• TASK SET
- 1) Update the 1916 Tennessee football text from "The 1916 Tennessee" through "a then-rare victory..", replacing "Vols" with "Volunteers".
- 2) Which schools other than Tennessee does the 1916 Tennessee football text name?
- 3) In the 1916 Tennessee football text, who was the team's captain?

• TEXT SECTION
____________

SIAA co-champion
- Conference: Southern Intercollegiate Athletic Association
- Record: 8–0–1 (6–0–1 SIAA)
- Head coach: John R. Bender (1st season);
- Offensive scheme: Short punt
- Base defense: Multiple
- Captain: Graham Vowell
- Home stadium: Waite Field

= 1916 Tennessee Volunteers football team =

American college football season

The 1916 Tennessee Volunteers football team represented the University of Tennessee in the 1916 Southern Intercollegiate Athletic Association football season. John R. Bender served his first season as head coach of the Volunteers. Because of World War I, Tennessee did not field another varsity squad until 1919.

The 1916 Vols won eight games and lost none. The only blemish on Tennessee's record was a scoreless draw with Kentucky in the last game; and the Vols won a share of the Southern Intercollegiate Athletic Association title for the second time in three years — sharing the title with Georgia Tech. This season also saw the first homecoming football game in Tennessee football history, hosting rival Vanderbilt, against which Tennessee achieved a then-rare victory..

____________

• EXCERPTED DATA
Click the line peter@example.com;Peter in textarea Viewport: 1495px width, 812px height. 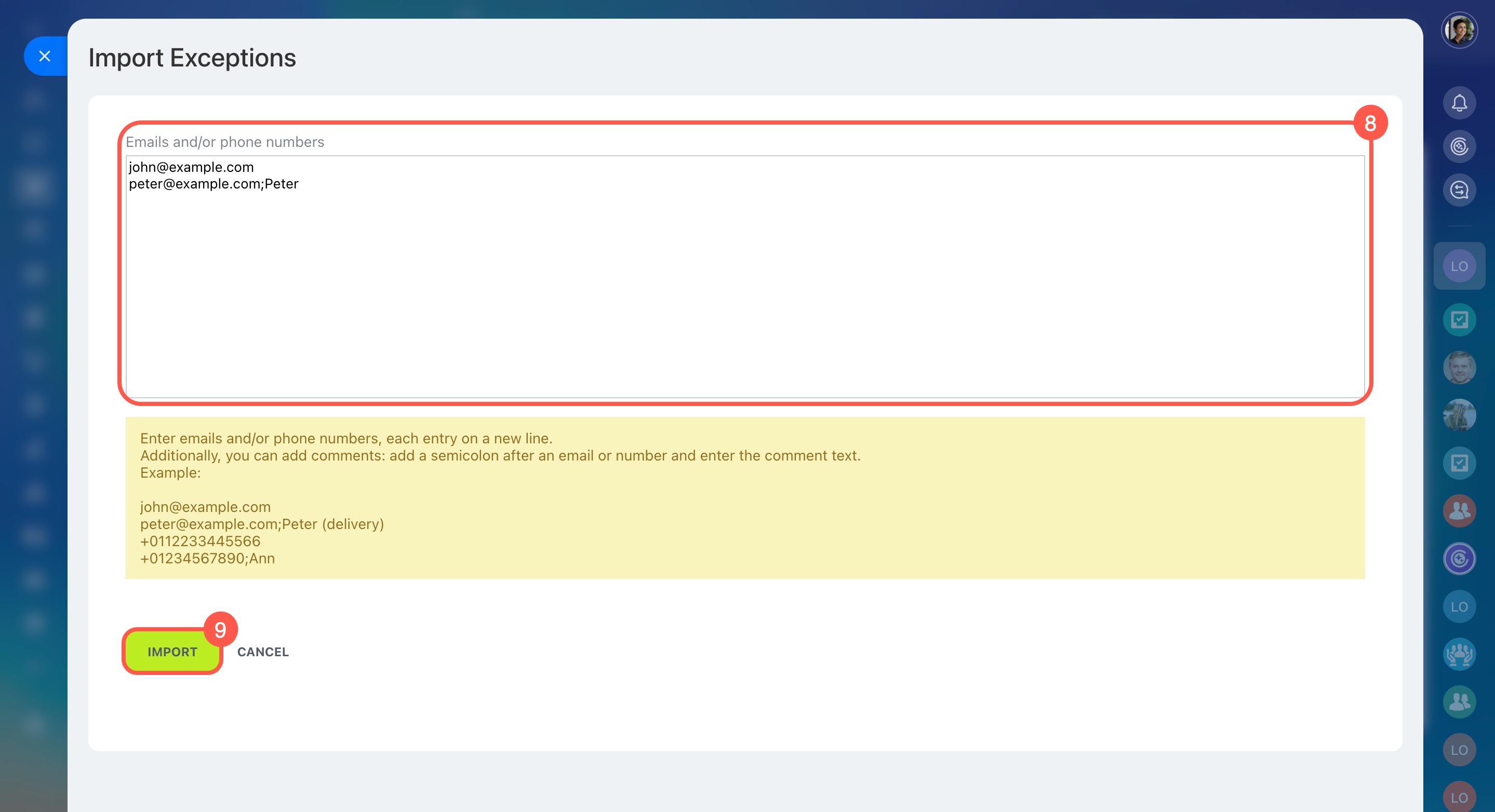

____________

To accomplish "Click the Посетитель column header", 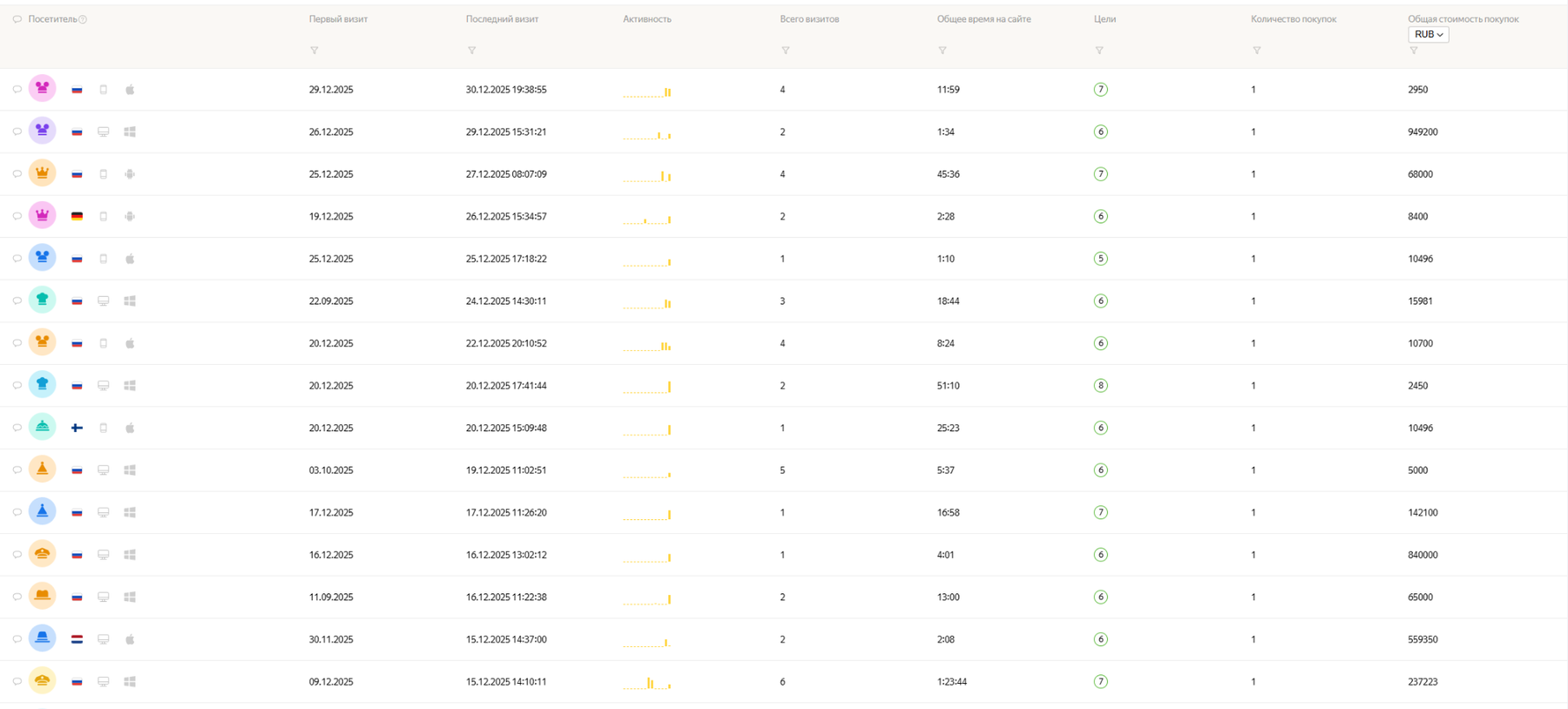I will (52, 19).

____________

• PER-TASK ANSWERS
- 1)
The 1916 Tennessee Volunteers football team represented the University of Tennessee in the 1916 Southern Intercollegiate Athletic Association football season. John R. Bender served his first season as head coach of the Volunteers. Because of World War I, Tennessee did not field another varsity squad until 1919.

The 1916 Volunteers won eight games and lost none. The only blemish on Tennessee's record was a scoreless draw with Kentucky in the last game; and the Volunteers won a share of the Southern Intercollegiate Athletic Association title for the second time in three years — sharing the title with Georgia Tech. This season also saw the first homecoming football game in Tennessee football history, hosting rival Vanderbilt, against which Tennessee achieved a then-rare victory..

- 2)
Kentucky
Georgia Tech
Vanderbilt

- 3) Graham Vowell